George Russell (28) reist mit 25 Punkten Rückstand auf seinen Mercedes-Teamkollegen Kimi Antonelli (19) zum Grand Prix von Belgien nach Spa. Der Brite hat den Abstand zum WM-Führenden zwar zuletzt verkürzt, war aber meist der langsamere der beiden Silberpfeile. Vor dem Rennwochenende sprach er über die Gründe – und zog einen ziemlich schrägen Vergleich.
Der ungewöhnliche Mona-Lisa-Vergleich
Warum tut sich Russell so schwer? Seine Erklärung: „Es ist, als ob dich jemand bitten würde, die Mona Lisa zu zeichnen, und du hast die Mona Lisa unmittelbar neben dir. Glaubst du, du könntest das sofort hinbekommen? Vielleicht schaffst du es mit Übung.“ Das bedeutet: Als erfahrener Formel-1-Pilot benötigt er Zeit, um sich an das neue Reglement zu gewöhnen. „Mit dieser neuen Antriebseinheit, diesen neuen Reifen und veränderten Autos muss ich auf eine Art fahren, wie ich es in meiner gesamten Karriere noch nicht getan habe.“
Antonelli hat es leichter
Teamkollege Antonelli hat es in dieser Hinsicht leichter.
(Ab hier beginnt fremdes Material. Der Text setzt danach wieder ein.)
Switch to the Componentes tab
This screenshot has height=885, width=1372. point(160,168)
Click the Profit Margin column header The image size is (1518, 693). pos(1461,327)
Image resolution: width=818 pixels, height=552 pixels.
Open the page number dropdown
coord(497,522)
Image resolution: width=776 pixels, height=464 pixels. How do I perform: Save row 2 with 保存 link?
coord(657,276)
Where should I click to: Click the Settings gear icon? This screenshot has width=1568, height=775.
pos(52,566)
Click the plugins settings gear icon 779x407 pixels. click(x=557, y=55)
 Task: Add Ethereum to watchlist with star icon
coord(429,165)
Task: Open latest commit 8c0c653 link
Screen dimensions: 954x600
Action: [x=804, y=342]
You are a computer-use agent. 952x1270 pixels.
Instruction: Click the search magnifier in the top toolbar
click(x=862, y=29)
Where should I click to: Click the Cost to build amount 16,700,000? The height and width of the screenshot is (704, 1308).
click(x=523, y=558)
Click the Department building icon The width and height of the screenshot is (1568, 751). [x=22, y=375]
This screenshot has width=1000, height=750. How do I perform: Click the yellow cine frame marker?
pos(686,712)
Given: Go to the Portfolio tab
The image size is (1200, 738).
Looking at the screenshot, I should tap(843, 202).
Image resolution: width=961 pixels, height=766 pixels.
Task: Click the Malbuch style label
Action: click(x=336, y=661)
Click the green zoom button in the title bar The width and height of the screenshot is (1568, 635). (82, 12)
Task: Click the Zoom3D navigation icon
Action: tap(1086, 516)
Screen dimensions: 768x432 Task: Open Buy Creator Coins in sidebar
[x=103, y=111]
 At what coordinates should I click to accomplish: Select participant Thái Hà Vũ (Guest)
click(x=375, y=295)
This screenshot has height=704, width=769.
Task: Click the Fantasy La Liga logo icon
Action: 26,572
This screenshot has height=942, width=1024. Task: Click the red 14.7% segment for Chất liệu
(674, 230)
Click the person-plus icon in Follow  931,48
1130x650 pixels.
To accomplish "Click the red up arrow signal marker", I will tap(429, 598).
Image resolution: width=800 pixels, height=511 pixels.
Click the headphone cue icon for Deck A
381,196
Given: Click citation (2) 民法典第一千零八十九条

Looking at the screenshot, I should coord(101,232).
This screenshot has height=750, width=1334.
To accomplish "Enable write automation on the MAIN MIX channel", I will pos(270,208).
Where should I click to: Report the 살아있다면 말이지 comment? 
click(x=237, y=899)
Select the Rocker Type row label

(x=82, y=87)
Der Italiener war vor der neuen Ära erst eine Saison in der Königsklasse unterwegs. Russell dagegen schleppt alte Gewohnheiten mit: „Wenn ich meine Herangehensweise anpassen muss – wie mache ich das, und wie mache ich das am besten und bin immer noch schnell? Denn wenn ich früher Bestleistung gebracht habe, habe ich unterbewusst agiert und nicht mal übers Fahren nachgedacht. Heute muss ich darüber nachdenken, wie ich diese neuen Techniken unterbewusst umsetze, und das ist eine große Herausforderung.“
25 Punkte Rückstand – fünf zu zwei Siegen
25 Punkte trennen die beiden Mercedes-Piloten. Und: Antonelli hat fünf Siege eingefahren, Russell dagegen nur zwei. Das schmeckt dem Briten gar nicht. In Spa will der 28-Jährige am Sonntag (15 Uhr, Sky/RTL) weiter aufholen – und er weiß, woran er schrauben muss. „Ich weiß genau, warum ich nicht gewinne oder nicht auf der Pole stehe. Es ist anhand der Daten klar, was ich tun muss, um mich zu verbessern. Es ist also nicht so, dass ich plötzlich vergessen habe, wie man einen Rennwagen fährt oder ich mich am nächsten Tag wieder daran erinnere.“ In Belgien kann er es beweisen!